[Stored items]
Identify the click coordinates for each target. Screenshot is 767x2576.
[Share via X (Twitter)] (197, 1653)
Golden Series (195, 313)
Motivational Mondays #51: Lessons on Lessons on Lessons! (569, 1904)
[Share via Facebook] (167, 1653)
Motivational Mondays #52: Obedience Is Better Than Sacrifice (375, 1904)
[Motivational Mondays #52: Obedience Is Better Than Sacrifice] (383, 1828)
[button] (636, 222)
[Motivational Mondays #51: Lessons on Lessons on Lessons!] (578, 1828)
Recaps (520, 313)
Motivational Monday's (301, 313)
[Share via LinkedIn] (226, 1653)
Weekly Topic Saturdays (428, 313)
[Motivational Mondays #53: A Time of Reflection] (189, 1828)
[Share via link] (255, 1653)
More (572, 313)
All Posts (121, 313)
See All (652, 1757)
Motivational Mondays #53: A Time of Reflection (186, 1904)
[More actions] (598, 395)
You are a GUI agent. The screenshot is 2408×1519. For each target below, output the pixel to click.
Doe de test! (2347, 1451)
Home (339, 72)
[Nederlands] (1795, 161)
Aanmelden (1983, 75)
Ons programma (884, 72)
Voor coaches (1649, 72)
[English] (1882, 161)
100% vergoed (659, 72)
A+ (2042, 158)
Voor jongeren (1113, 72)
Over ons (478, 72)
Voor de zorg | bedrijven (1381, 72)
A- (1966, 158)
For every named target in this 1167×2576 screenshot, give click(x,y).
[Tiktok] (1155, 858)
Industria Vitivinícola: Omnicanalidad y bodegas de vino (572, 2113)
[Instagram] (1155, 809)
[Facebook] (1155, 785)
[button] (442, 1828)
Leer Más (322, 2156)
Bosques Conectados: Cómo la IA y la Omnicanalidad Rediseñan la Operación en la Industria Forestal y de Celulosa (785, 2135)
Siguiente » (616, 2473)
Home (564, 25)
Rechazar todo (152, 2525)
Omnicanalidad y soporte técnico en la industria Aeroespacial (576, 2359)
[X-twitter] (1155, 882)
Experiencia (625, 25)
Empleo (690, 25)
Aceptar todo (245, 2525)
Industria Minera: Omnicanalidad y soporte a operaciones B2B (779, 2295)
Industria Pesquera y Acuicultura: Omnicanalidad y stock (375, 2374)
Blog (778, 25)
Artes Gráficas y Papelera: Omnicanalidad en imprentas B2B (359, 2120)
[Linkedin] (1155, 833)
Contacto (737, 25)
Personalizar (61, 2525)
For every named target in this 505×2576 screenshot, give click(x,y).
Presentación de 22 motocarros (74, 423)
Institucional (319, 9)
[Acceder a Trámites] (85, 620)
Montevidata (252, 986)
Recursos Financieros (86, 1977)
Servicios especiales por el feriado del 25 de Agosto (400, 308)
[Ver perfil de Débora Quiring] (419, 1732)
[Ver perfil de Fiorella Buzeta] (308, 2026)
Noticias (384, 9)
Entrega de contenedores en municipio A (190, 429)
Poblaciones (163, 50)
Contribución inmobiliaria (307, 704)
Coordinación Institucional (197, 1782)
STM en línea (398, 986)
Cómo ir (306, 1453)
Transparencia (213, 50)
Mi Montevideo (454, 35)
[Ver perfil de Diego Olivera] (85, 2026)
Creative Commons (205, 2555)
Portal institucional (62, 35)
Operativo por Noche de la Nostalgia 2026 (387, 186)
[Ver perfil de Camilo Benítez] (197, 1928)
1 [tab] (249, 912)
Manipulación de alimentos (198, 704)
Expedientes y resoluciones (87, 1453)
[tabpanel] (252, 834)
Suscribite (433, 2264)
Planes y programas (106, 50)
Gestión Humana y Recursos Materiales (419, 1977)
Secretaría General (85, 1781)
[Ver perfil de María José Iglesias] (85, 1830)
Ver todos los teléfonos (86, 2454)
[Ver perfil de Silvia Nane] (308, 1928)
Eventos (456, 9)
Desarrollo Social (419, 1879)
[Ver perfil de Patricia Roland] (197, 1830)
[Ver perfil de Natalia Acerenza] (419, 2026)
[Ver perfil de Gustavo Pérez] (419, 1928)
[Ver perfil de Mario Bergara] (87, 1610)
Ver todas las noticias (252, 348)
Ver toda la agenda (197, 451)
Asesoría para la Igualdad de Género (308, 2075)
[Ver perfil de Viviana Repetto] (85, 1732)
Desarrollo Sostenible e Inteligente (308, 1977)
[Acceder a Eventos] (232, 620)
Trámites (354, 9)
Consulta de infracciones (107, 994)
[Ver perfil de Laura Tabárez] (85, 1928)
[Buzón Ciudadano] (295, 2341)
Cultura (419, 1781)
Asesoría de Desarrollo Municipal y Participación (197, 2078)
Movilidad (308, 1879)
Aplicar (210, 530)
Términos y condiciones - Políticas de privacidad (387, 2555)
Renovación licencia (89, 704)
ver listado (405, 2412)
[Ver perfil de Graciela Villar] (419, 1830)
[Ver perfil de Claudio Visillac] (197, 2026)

TRY IT » Look above for the line holding "Voor coaches (1649, 72)" and the line holding "Aceptar todo (245, 2525)", then output exactly those two lines and every line between them, nothing more.

OUTPUT »
Voor coaches (1649, 72)
[English] (1882, 161)
100% vergoed (659, 72)
A+ (2042, 158)
Voor jongeren (1113, 72)
Over ons (478, 72)
Voor de zorg | bedrijven (1381, 72)
A- (1966, 158)
For every named target in this 1167×2576 screenshot, give click(x,y).
[Tiktok] (1155, 858)
Industria Vitivinícola: Omnicanalidad y bodegas de vino (572, 2113)
[Instagram] (1155, 809)
[Facebook] (1155, 785)
[button] (442, 1828)
Leer Más (322, 2156)
Bosques Conectados: Cómo la IA y la Omnicanalidad Rediseñan la Operación en la Industria Forestal y de Celulosa (785, 2135)
Siguiente » (616, 2473)
Home (564, 25)
Rechazar todo (152, 2525)
Omnicanalidad y soporte técnico en la industria Aeroespacial (576, 2359)
[X-twitter] (1155, 882)
Experiencia (625, 25)
Empleo (690, 25)
Aceptar todo (245, 2525)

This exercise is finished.